**Exercise details:** Provide the data again in its entirety, exactly as given.

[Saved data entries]
****************

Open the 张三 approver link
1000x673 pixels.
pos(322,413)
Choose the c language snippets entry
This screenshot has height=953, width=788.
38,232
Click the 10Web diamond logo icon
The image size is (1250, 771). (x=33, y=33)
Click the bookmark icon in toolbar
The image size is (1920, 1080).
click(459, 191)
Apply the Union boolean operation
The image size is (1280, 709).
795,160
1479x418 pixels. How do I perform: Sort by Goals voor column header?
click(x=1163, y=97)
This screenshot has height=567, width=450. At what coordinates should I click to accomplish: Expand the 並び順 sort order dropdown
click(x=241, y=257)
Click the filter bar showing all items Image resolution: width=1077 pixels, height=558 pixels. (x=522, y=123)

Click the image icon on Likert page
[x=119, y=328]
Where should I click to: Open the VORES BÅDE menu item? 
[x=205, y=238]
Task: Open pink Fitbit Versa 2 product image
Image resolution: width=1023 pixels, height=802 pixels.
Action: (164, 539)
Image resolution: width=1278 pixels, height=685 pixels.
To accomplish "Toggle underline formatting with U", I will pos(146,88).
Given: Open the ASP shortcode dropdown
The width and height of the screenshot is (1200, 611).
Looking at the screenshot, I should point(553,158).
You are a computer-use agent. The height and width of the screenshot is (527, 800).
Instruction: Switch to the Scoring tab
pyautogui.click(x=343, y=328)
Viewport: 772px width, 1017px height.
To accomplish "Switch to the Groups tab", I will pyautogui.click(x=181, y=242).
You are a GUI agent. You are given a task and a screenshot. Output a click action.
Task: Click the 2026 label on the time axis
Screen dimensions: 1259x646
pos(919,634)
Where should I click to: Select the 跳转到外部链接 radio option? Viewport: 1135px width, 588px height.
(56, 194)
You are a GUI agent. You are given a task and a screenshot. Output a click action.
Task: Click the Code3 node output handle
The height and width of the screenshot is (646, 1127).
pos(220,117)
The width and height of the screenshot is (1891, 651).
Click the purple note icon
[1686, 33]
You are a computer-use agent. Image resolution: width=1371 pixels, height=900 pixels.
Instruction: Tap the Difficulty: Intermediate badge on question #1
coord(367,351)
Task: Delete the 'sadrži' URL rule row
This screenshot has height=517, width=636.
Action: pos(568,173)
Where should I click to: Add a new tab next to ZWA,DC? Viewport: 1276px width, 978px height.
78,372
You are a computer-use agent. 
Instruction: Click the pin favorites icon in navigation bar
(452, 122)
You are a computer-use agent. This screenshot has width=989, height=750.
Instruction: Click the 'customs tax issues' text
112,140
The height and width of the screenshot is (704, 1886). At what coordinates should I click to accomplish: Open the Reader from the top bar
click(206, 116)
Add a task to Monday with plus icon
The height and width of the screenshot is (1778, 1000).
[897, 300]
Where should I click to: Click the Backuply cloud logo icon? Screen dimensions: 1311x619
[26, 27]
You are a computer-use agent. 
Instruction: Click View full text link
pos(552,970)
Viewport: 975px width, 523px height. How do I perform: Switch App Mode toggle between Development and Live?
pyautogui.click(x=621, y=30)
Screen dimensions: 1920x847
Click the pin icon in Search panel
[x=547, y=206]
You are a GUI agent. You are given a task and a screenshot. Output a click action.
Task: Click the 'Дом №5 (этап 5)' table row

****************

**Answer for this exercise:**
Open the 张三 approver link
1000x673 pixels.
pos(322,413)
Choose the c language snippets entry
This screenshot has height=953, width=788.
38,232
Click the 10Web diamond logo icon
The image size is (1250, 771). (x=33, y=33)
Click the bookmark icon in toolbar
The image size is (1920, 1080).
click(459, 191)
Apply the Union boolean operation
The image size is (1280, 709).
795,160
1479x418 pixels. How do I perform: Sort by Goals voor column header?
click(x=1163, y=97)
This screenshot has height=567, width=450. At what coordinates should I click to accomplish: Expand the 並び順 sort order dropdown
click(x=241, y=257)
Click the filter bar showing all items Image resolution: width=1077 pixels, height=558 pixels. (x=522, y=123)

Click the image icon on Likert page
[x=119, y=328]
Where should I click to: Open the VORES BÅDE menu item? 
[x=205, y=238]
Task: Open pink Fitbit Versa 2 product image
Image resolution: width=1023 pixels, height=802 pixels.
Action: (164, 539)
Image resolution: width=1278 pixels, height=685 pixels.
To accomplish "Toggle underline formatting with U", I will pos(146,88).
Given: Open the ASP shortcode dropdown
The width and height of the screenshot is (1200, 611).
Looking at the screenshot, I should point(553,158).
You are a computer-use agent. The height and width of the screenshot is (527, 800).
Instruction: Switch to the Scoring tab
pyautogui.click(x=343, y=328)
Viewport: 772px width, 1017px height.
To accomplish "Switch to the Groups tab", I will pyautogui.click(x=181, y=242).
You are a GUI agent. You are given a task and a screenshot. Output a click action.
Task: Click the 2026 label on the time axis
Screen dimensions: 1259x646
pos(919,634)
Where should I click to: Select the 跳转到外部链接 radio option? Viewport: 1135px width, 588px height.
(56, 194)
You are a GUI agent. You are given a task and a screenshot. Output a click action.
Task: Click the Code3 node output handle
The height and width of the screenshot is (646, 1127).
pos(220,117)
The width and height of the screenshot is (1891, 651).
Click the purple note icon
[1686, 33]
You are a computer-use agent. Image resolution: width=1371 pixels, height=900 pixels.
Instruction: Tap the Difficulty: Intermediate badge on question #1
coord(367,351)
Task: Delete the 'sadrži' URL rule row
This screenshot has height=517, width=636.
Action: pos(568,173)
Where should I click to: Add a new tab next to ZWA,DC? Viewport: 1276px width, 978px height.
78,372
You are a computer-use agent. 
Instruction: Click the pin favorites icon in navigation bar
(452, 122)
You are a computer-use agent. This screenshot has width=989, height=750.
Instruction: Click the 'customs tax issues' text
112,140
The height and width of the screenshot is (704, 1886). At what coordinates should I click to accomplish: Open the Reader from the top bar
click(206, 116)
Add a task to Monday with plus icon
The height and width of the screenshot is (1778, 1000).
[897, 300]
Where should I click to: Click the Backuply cloud logo icon? Screen dimensions: 1311x619
[26, 27]
You are a computer-use agent. 
Instruction: Click View full text link
pos(552,970)
Viewport: 975px width, 523px height. How do I perform: Switch App Mode toggle between Development and Live?
pyautogui.click(x=621, y=30)
Screen dimensions: 1920x847
Click the pin icon in Search panel
[x=547, y=206]
You are a GUI agent. You are given a task and a screenshot. Output a click action.
Task: Click the 'Дом №5 (этап 5)' table row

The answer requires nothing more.